Now that the gardening season has slowed down to a snails’ crawl, put your feet up by the fireplace, drink a hot mug of chocolate and relax! You deserve it! But for those of us who like to stay busy, here are 10 things gardeners can do in January.

1. Reflect on what you did in the garden last year-what worked, what didn’t and what you might do differently this year.

2. Get those new seed catalogs and start planning next season’s garden.

3. On a warm day tidy up your garden shed or tool area.

4. Sharpen and oil tools. Sand rough handles and oil them too.

5. Sort and organize seeds you’ve collected and older seed packets/ Get new seeds for packets over 3 years old.

6. Catch up on all the gardening magazines you have lying around.

7. If we get snow, shovel it off the pathways and put on your trees nearby-they will love the extra moisture.

8. If we don’t get snow, water your garden on a warm day.

9. Empty the hoses out so they will be ready for the next watering.

10. Prune and shape fruit trees-cut off those waterspouts now that the trees are sleeping.

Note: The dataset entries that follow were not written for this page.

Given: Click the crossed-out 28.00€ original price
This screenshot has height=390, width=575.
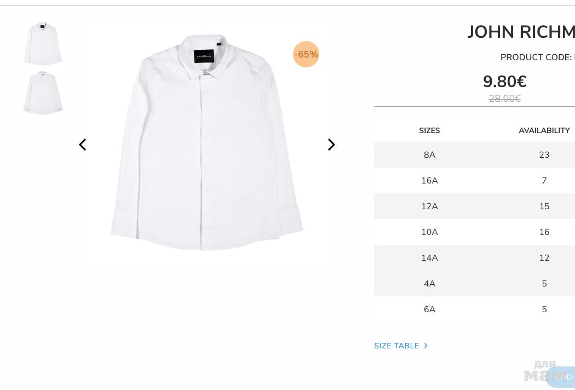Looking at the screenshot, I should (504, 99).
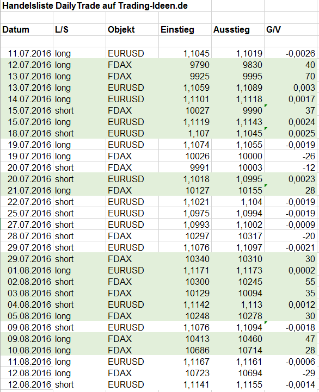Select the G/V cell showing -26
Screen dimensions: 319x392
292,156
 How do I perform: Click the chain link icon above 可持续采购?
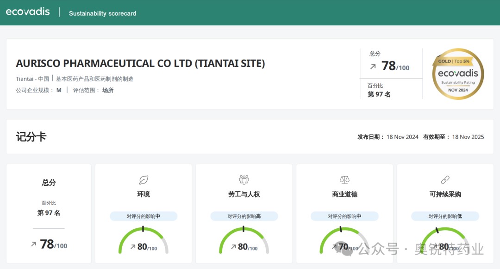click(x=445, y=180)
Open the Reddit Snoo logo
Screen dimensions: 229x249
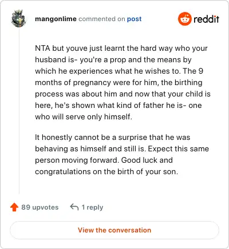pyautogui.click(x=184, y=19)
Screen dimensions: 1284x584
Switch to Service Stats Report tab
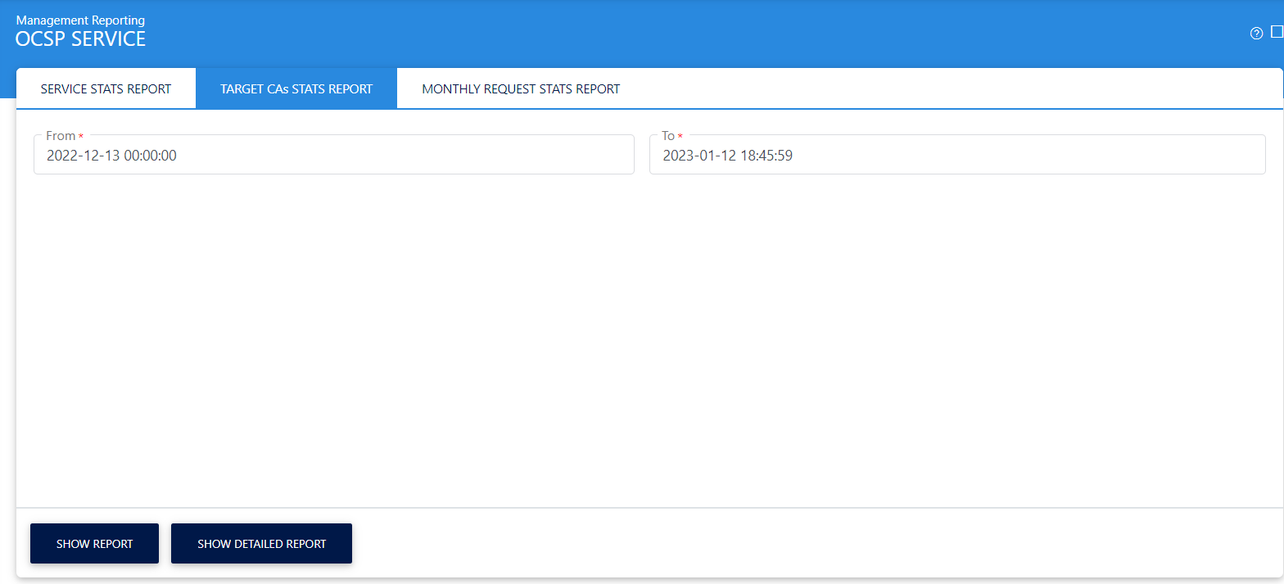(106, 88)
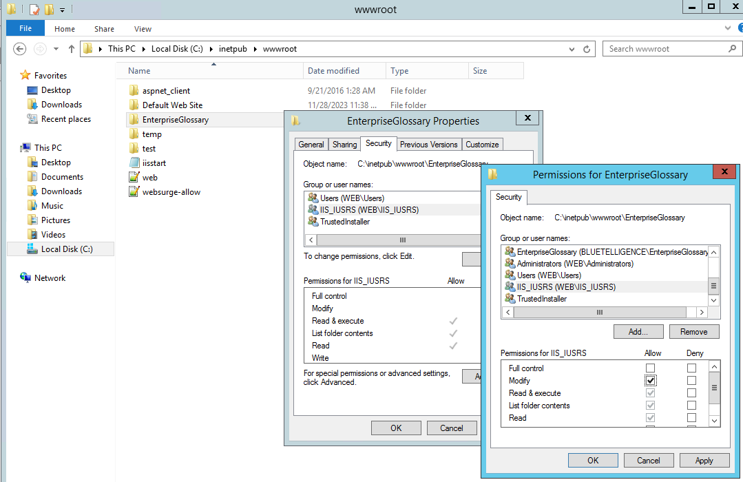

And don’t forget to feed and give water to the birds.
Can you think of more things?  I’m sure I’ve missed many things we could do and would enjoy hearing what you will be doing this January.

2 comments on “10 Things to Do in January

  1. gene solyntjes says:

    Hello Janinne,
    Thanks for this latest email, but especially for the ones which directly proceeded this one. The Julia Child episode detailing how to prepare both peas and carrots should be an absolute “must see” item fo any serious vegetable gardener. Ms. Childs’ advice on cooking these items was something I have never been exposed to before and, absolutely, I will be planting more beans next year. I know you do not like carrots but please try them the way Ms. Child suggested and you might change your atitude.

    With regard to watering your trees in the winter, especially if you have planted some in the last theree years; make sure they receive some moisture every single month of the winter. They will be ready to start growth earlier and more vigorously in the Spring. This fact was pointed out to me last winter by Dr. Peter Skelton who runs the greenhouse for the Las Vegas school system. I folowed his advice and watered trhe apple trees in winter I planted a few years ago. I then watered them every day for three weeks in the Spring and he could not believe the growth they attained just this last year in checking their new growth nodes.

    Happy New Year,

    Gene S.


    • Thanks Gene! I think I will put the info on watering trees in winter in a ’10 things to do’ post each month so people will continue watering even though we aren’t out as much in our gardens.. Happy New Year Gene!